Comcast chairman and co-CEO Brian Roberts raked in $35.15 million in total compensation for 2025, a 3.8% increase from $33.9 million in 2024.
The package included a $2.6 million base salary, $23.5 million in stock awards, $8.6 million in non-equity incentive plan compensation and $491,200 in “other” compensation, which included a $10,000 contribution to his retirement investment plan account, $190,734 for personal use of the company-provided aircraft and $290,466 for personal security.
In comparison, the median Comcast employee’s total compensation for 2025 was $92,390, putting Roberts’ pay ratio at 381 to 1.
Meanwhile, Comcast’s Mike Cavanagh, who served as president and was promoted to the role of co-CEO alongside Roberts in January, saw his pay climb 154% to $71.8 million, compared to $28.3 million in 2024.
The package included a $2.6 million base salary, $60.3 million in stock awards, $8.6 million in non-equity incentive plan compensation and $231,392 in “other” compensation, which included a $10,000 contribution to his retirement investment plan account and $221,392 for personal use of the company-provided aircraft.
In connection with his promotion to co-CEO, Cavanagh received a performance stock unit (PSU) grant with a target value of approximately $35 million. The award, which is designed to recognize his “strong leadership and further incentivize and align his compensation with rigorous performance targets to drive long-term shareholder value creation,” is based on the fair value price on the grant date, so they may end up being worth less, more or the same as reported.
The pay disclosure for 2025 comes as Comcast spun off its cable network portfolio into the separate, publicly-traded company Versant in January. Those include USA Network, CNBC, MS NOW, Oxygen, E!, SYFY and Golf Channel, as well as digital assets Fandango, Rotten Tomatoes, GolfNow and SportsEngine.
In its first earnings report post-Versant spin earlier this week, Comcast saw revenue increase 5.3% to $31.5 billion as net profit tumbled 35.6% to $2.2 billion, or 60 cents per share. On an adjusted basis, net income fell 30.7% to $2.9 billion, or 79 cents per share.
Executives said that Peacock is on track to “approach profitability” next quarter after the streaming service’s losses widened to $432 million due to the double-edged sword of its expensive sports rights.
It added 2 million subscribers for a total of 46 million and surpassed $2 billion in revenue for the first time, boosted by the Super Bowl, the Milan Cortina Olympics and the NBA. Executives said that the first quarter was “peak volume” for its NBA contract with about 50% of the games played and represents “peak EBITDA dilution.”

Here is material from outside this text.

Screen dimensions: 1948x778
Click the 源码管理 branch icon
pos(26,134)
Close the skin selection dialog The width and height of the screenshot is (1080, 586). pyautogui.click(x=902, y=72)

“The prospect for ongoing and durable profitability for Peacock is what we have our sight set on. That, combined with really putting it together with the linear media business in NBC, is how we’re going to manage the media business going forward.” Cavanagh said during Comcast’s earnings call. “We have a very elegantly designed media business where we’ve gotten it focused to three parts – Parks, Studios, and Media – that are going to work together for years to come. We’re going to be focused on driving value and putting capital to work against the opportunities that we have there.”
In addition to the Versant spinoff, management touted the opening of its new Orlando theme park, Epic Universe, and the theatrical success of its “Wicked” and “Jurassic” franchises. It also said it generated the highest free cash flow in company history in 2025 and returned nearly $12 billion to shareholders.